Frankreich will ein gemeinsames Budget der Euroländer durchsetzen - und hat sich nun mit Deutschland auf Details geeinigt. Dabei sind die großen Fragen noch offen.

Frankreichs Präsident Emmanuel Macron (Archivbild)
AP

Frankreichs Präsident Emmanuel Macron (Archivbild)


Deutschland und Frankreich haben ein gemeinsames Konzept für das geplante Budget der Eurozone erarbeitet. Mit dem Geld sollen vor allem Reformen in Eurostaaten gefördert werden. Das geht aus einem vierseitigen Papier hervor, das dem SPIEGEL vorliegt. Ziel sei, wirtschaftliche Unterschiede zwischen den Euroländern zu verringern und Investitionen zu fördern.

Die Staats- und Regierungschefs der EU hatten sich auf ihrem Gipfel im Dezember nach langem Ringen auf ein abgespecktes Eurozonenbudget verständigt. Dieses basiert auf einem deutsch-französischen Vorschlag. Hintergrund sind weitreichende Reformvorschläge des französischen Präsidenten Emmanuel Macron.

Bundesfinanzminister Olaf Scholz hatte sich am Dienstag mit seinem französischen Kollegen Bruno Le Maire beraten. Beide Länder wollen nun das Gespräch mit anderen EU-Partnern suchen. In der Bundesregierung wird die Frage der Finanzierung noch diskutiert. Eine Einigung auf europäischer Ebene wird bis zum Sommer angestrebt.
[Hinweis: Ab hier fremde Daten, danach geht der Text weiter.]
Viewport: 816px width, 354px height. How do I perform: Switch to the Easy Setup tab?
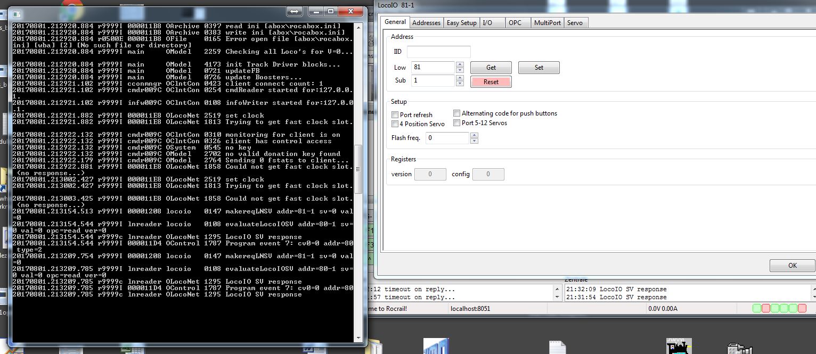pos(461,23)
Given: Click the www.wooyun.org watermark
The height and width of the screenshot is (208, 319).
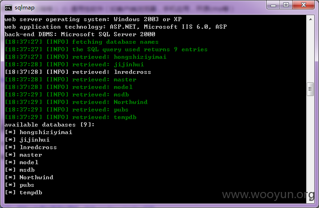Looking at the screenshot, I should (268, 195).
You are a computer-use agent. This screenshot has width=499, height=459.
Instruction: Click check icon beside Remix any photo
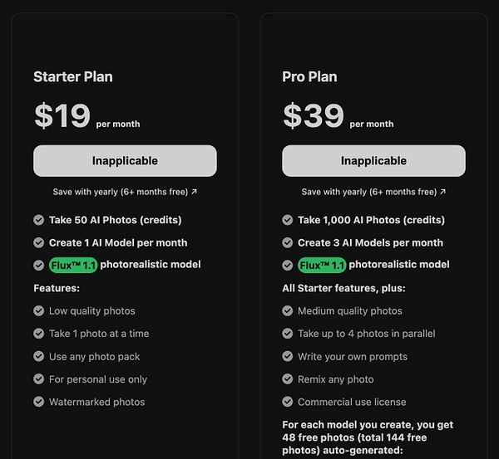point(288,379)
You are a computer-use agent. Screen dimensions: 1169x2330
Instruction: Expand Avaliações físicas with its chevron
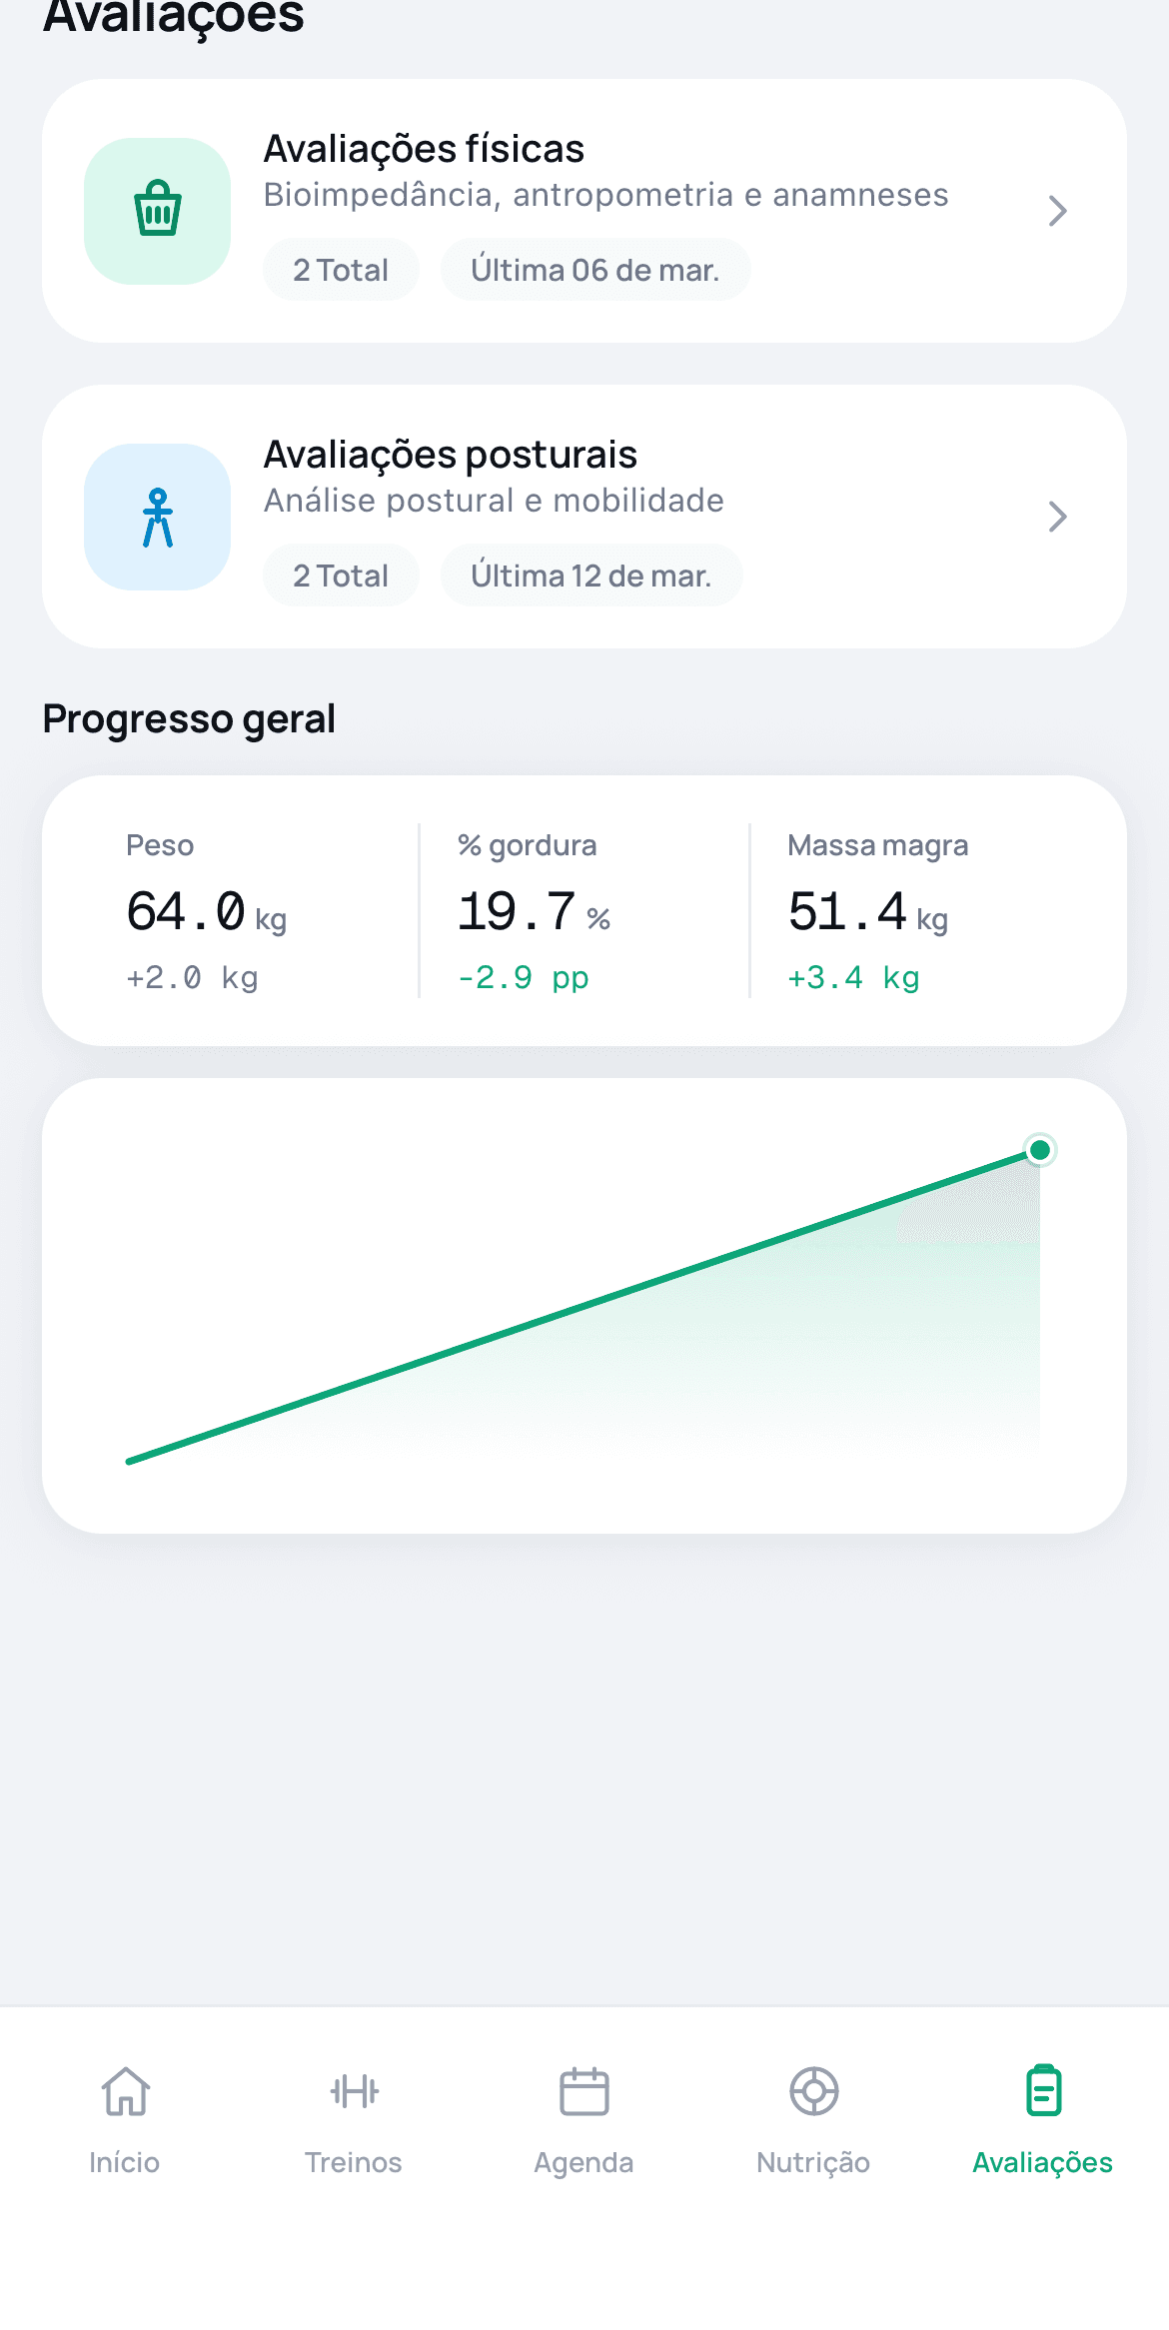coord(1057,211)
Eurozonenhaushalt soll Teil des EU-Budgets sein

Das neue Instrument soll dem Papier zufolge Teil des EU-Budgets sein. Macron hatte ursprünglich hohe Milliardensummen für ein separates Eurozonenbudget außerhalb des EU-Haushalts gefordert. Deutschlands zurückhaltende Reaktion darauf gilt als ein Grund für die Abkühlung der deutsch-französischen Beziehungen.
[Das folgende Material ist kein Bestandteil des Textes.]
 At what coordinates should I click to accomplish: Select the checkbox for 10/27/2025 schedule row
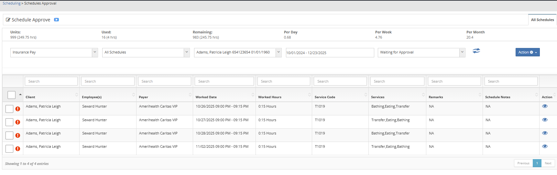click(9, 122)
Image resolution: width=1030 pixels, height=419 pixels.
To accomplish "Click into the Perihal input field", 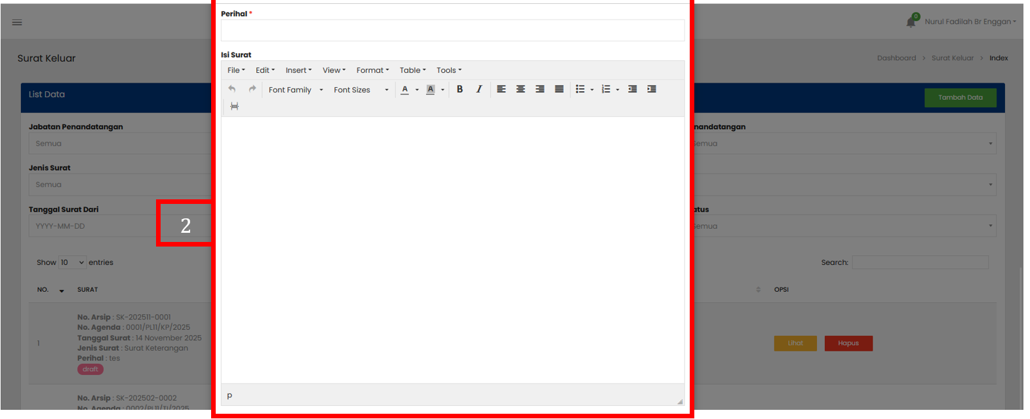I will [452, 30].
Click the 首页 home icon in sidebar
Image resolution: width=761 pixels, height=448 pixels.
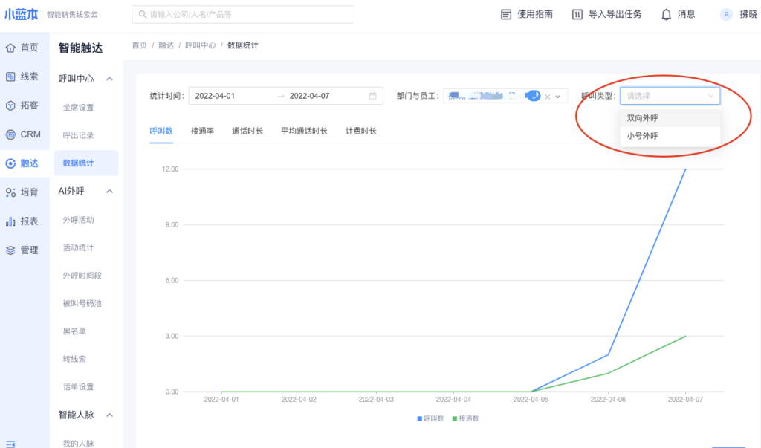10,48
In dem Papier heißt es zudem, die Mitgliedstaaten könnten regelmäßig Beiträge auf Grundlage einer zwischenstaatlichen Vereinbarung einzahlen. Geld könnte auch aus der geplanten Finanztransaktionssteuer stammen. Die Mittel könnten dann für direkte Investitionen sowie Garantien für Finanzierungen eingesetzt werden.
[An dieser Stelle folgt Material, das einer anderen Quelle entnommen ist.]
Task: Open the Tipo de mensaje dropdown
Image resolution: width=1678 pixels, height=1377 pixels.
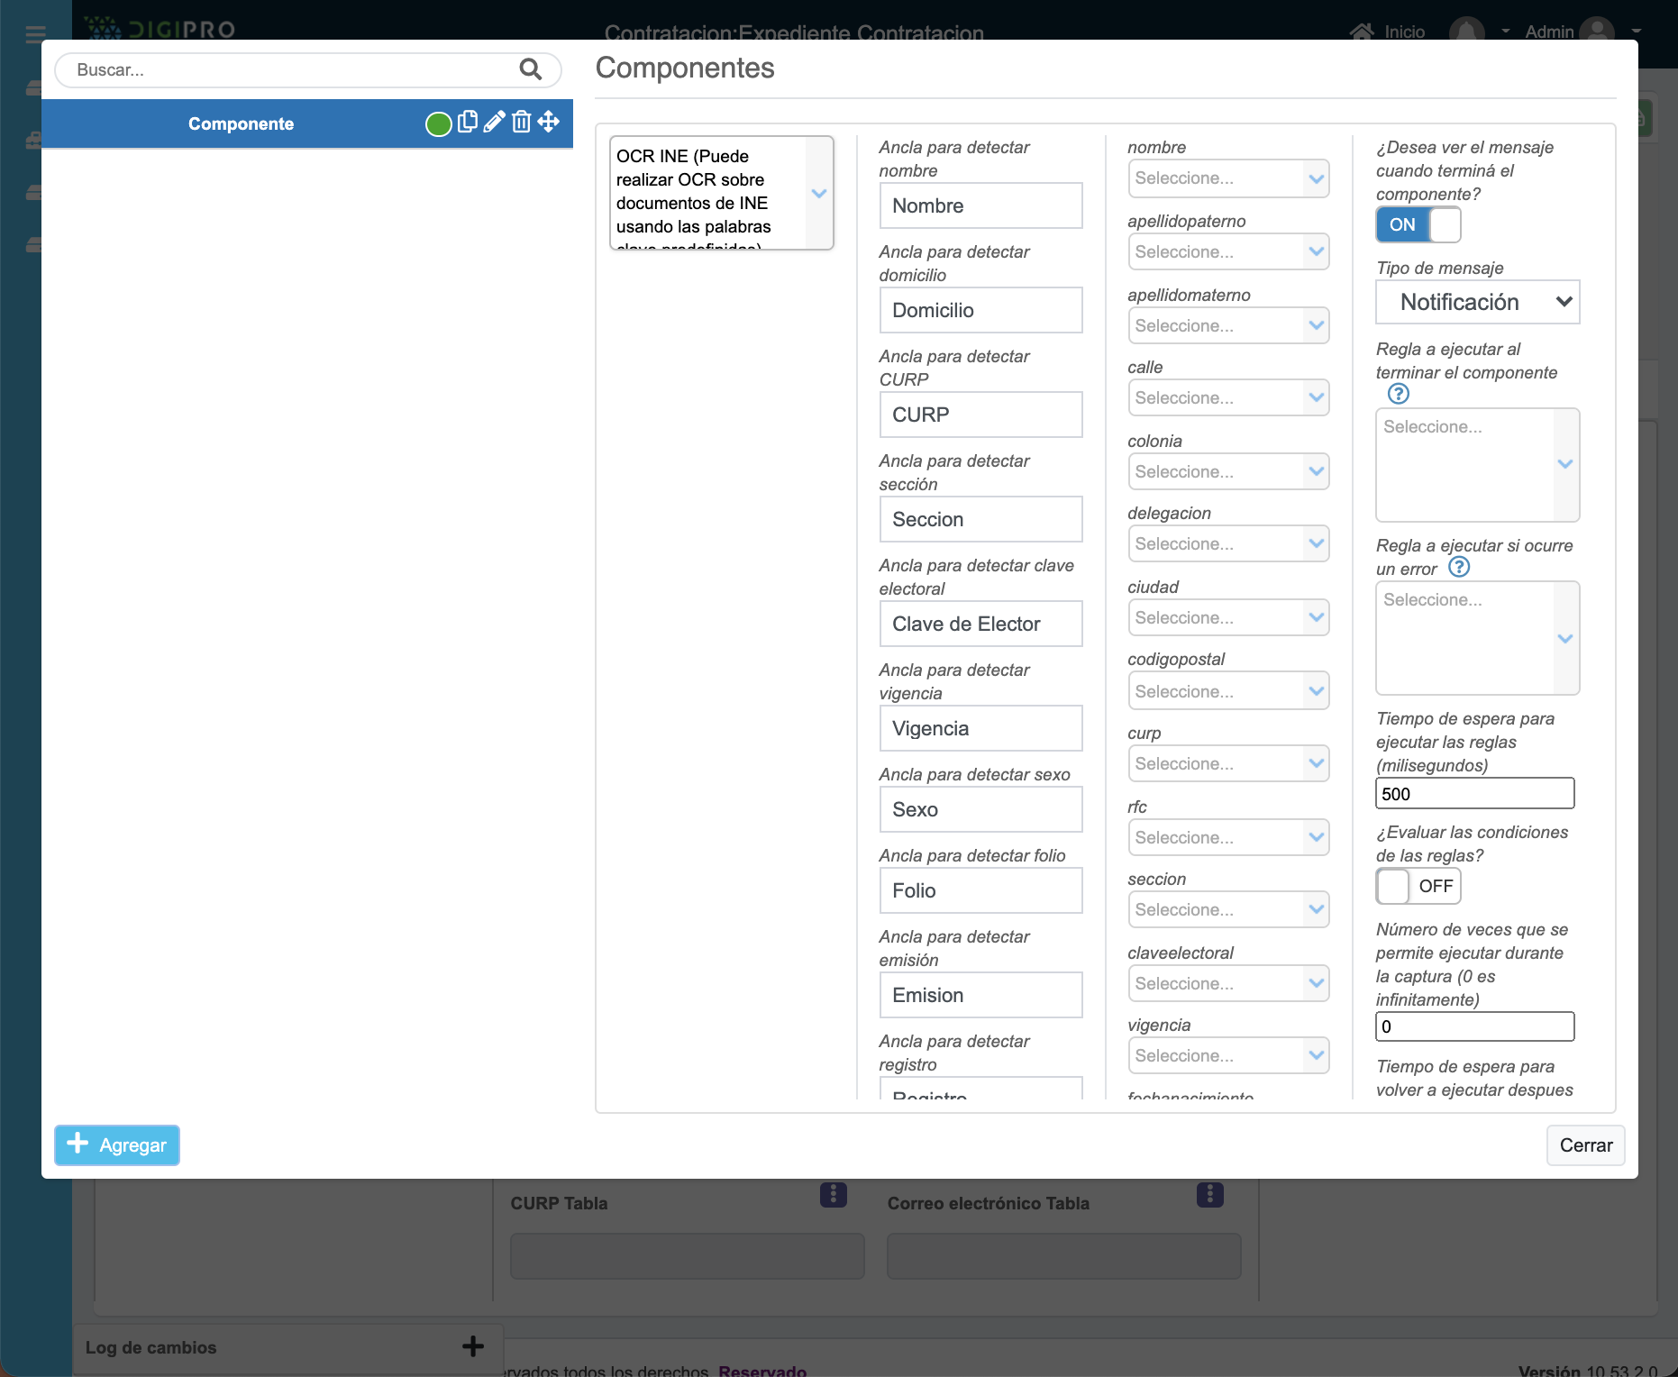Action: click(x=1477, y=302)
Höhe des Budgets noch unklar

Die Mitgliedstaaten müssten Vorschläge an die EU-Kommission übermitteln, um Geld aus dem Eurozonenbudget zu bekommen. Würden diese angenommen, solle das Geld in Abhängigkeit konkreter Projektfortschritte ausgezahlt werden. Die Empfänger müssten aber größere Teile der Projekte selbst aus nationalen Ressourcen mitfinanzieren.

Offen ist aber noch, wie viel Geld verfügbar sein soll, zu welchen Zwecken genau es verwendet werden könnte und wer für die Mittel verantwortlich sein wird. Eurogruppenchef Mario Centeno hatte nach einem Treffen der Ressortchefs vor knapp zwei Wochen in Brüssel gesagt, es gebe noch etliche offene Fragen. In der Vergangenheit hatten sich insbesondere die Niederlande, Finnland und die baltischen Staaten skeptisch zu der Idee gezeigt. Centeno sagte, er sei jedoch zuversichtlich, bis Juni ein Ergebnis vorlegen zu können.